Karin Liltorp, Ph.D., is currently working as principal scientist at Particle Analytical Aps., an analytical laboratory performing physical chemical characterization of pharmaceutical drugs.
Most pharmacists have heard the frightening old story about Ritonavir: a drug against HIV that suddenly changed crystal structure, leading to a drastic reduction in bioavailability with severe consequences for the patients. The company (Abbott Laboratories) lost an estimated $250 million in sales as well as hundreds of millions of dollars in an attempt to recover the original polymorph/crystal form. This case made everybody aware of the existence of polymorphs and the danger of not having these under control.
Still, most solid pharmaceuticals are dosed as crystals. Almost all pharmaceuticals can arrange in different crystal lattices/polymorphs giving rise to different properties of the drug. As these polymorphs are not equally stable, a potential risk of a spontaneous transformation from a less stable to a more stable crystal form always exists.
The ICH guidelines state that a “polymorph screening,” i.e., a search for other crystal forms, should always be performed to ensure control of the crystal form in development and thereby control of bioavailability and stability. However, nothing is stated about the extent of the screening. Only imagination sets the limits for possible experimental procedures! The nature of crystallization is really fascinating, but unfortunately it is also quite unpredictable: You never know how many forms you will find, and you can never be sure that you have actually found the most stable form.
Some wise person once said that if you find only one polymorphic form, you did not search well enough. There are always different possibilities of ways for the molecules to attach; who knows if a new form will crystallize from a mixture of acetone and hexane at 43 degrees when adding water gently under stirring? Or maybe a form will crystallize when freezing a supersaturated water/ethanol solution fast in liquid nitrogen! It is not hard to picture that this screening can be quite time consuming and expensive. Herein lies a major challenge: understanding the difference between nice-to-have and need-to-have in order to properly balance the level of information needed and the development costs.

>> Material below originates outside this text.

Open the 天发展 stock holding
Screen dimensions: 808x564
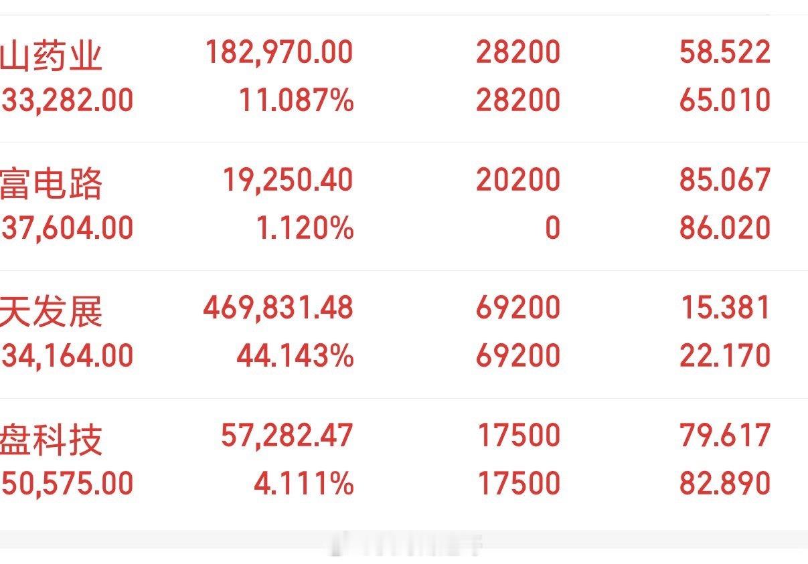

The experimental work put into a screening should be based on a risk assessment. What is the risk that other polymorphs exist (probably high)? What is the risk that they will have fundamentally different properties (depends on the molecule in question)? What impact will it have on bioavailability (depends on solubility and therapeutic window)? The more critical a transformation is, the more experimental work should be put into it. In order to create as many crystal forms as possible, you have to create as many different environments as possible. For instance, you will increase the possibility of a completely different conformation if you change the solvent properties maximally (e.g., water versus hexane). Further, creating a wide range of concentration might induce new ways of arranging. Overall, the experimental work does not have to be that extensive—as long as the experimental parameters are based on a scientifically well founded approach. The earlier you perform the screening the better, as this will de-risk your development program and potentially save you unpleasant and expensive surprises later on (like the Ritonavir case).